I had a ton of fun, in no small part because hanging out with the Brett sisters is like watching a genetics/anthropology experiment gone haywire. The two sisters are a couple years apart, pretty much the same height, and are about as sisterly as you can possibly imagine, wound as tightly as a double helix. The funniest part was watching Megan say or do things that I've seen SarahScott do for years, such as dropping her chin just a little, looking sideways at you, and saying sternly, "You do not want to do that." I think Megan was mildly miffed when I burst out laughing.

Sometimes I wish I had a sibling. I mean, I wonder how my relationships would be different if I did – my relationship with Mom, for example, has always been a little odd; since we were both only kids, we tended to harass each other more like siblings than parent and child, while Dad kind of watched wearily from behind his newspaper. If I'd had a sibling to harass, one only wonders how (if?) Mom and I would get along. Also, I imagine I might not do quite so many singular things, like writing and music and computers and all the other stuff that only kids growing up in the country tend to learn to keep themselves amused. And my relationships with my friends might be different... I've always said that my friends were my brothers and sisters, but seeing my friends who share great relationships with their siblings has shown that's not really the case. There's an intimacy there that really can't be replicated between two people who didn't grow up in the same house, or have to deal with the same familial stresses and situations.

Over the course of the last six months, I've had the opportunity to reforge some of my oldest friendships, and having done so has made me feel a lot better about a number of things, including being able to compare notes on what it's like to move away from home, come to grips with the weird world after college, and trying to find your place in the universe as a twentysomething. And, over the course of the last couple of years, I've met a small handful of people with whom I've shared the kinds of conversations I'd like to think I might have had with an older brother or sister. And there's at least one person out there whom I've always thought of as a younger sibling of sorts. I haven't always been able to be there for them as much as I would have liked to, which I suppose is the kind of guilt all older sibs must feel at some point, but that doesn't stop me from watching their progress from the wings and feeling all the pain and pride I also imagine are an inextricable part of the package.

All of these relationships are invaluable to me, and I'm grateful for them, but I hope when I have children that I wind up with two. More than that can get a little weird, but two would be nice. Maybe I can even have the kind of relationship with them that I had with my mom, and their mother can watch us wearily from behind her newspaper.

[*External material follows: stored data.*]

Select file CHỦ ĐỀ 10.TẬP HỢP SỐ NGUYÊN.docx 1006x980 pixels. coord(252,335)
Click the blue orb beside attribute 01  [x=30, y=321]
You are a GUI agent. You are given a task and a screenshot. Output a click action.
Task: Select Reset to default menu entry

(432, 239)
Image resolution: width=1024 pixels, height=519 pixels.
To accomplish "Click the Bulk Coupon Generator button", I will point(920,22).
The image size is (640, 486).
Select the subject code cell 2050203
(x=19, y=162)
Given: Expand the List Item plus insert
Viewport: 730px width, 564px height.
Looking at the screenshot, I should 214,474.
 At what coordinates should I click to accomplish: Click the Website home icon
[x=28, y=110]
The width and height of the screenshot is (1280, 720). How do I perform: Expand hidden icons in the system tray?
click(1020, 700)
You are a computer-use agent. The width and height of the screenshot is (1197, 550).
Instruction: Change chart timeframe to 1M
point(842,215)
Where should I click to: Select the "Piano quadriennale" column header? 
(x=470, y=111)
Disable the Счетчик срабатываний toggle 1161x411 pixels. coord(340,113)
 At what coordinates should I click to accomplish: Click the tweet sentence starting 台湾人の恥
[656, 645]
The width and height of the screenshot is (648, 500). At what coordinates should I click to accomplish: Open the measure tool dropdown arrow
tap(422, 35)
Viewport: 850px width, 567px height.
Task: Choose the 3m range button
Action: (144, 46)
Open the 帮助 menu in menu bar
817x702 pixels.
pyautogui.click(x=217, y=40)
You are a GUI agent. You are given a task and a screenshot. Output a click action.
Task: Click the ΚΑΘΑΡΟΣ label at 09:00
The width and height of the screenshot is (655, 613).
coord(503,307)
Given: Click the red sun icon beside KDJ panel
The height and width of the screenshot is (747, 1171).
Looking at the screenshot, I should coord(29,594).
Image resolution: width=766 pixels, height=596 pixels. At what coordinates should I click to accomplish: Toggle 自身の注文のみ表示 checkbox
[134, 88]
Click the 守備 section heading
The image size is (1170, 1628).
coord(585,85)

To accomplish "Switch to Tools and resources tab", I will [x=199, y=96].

Anyway. This evening I get to attend a Blues Traveler concert with one of my aforementioned oldest friends, something I'm immensely looking forward to. The weather reports aren't calling for rain, but we'll see. I'm always skeptical whenever I have lawn tickets. I'm looking forward to spreading out a blanket, lying back and catching up a little, comparing notes, that kind of thing. You know. Almost as if we were siblings.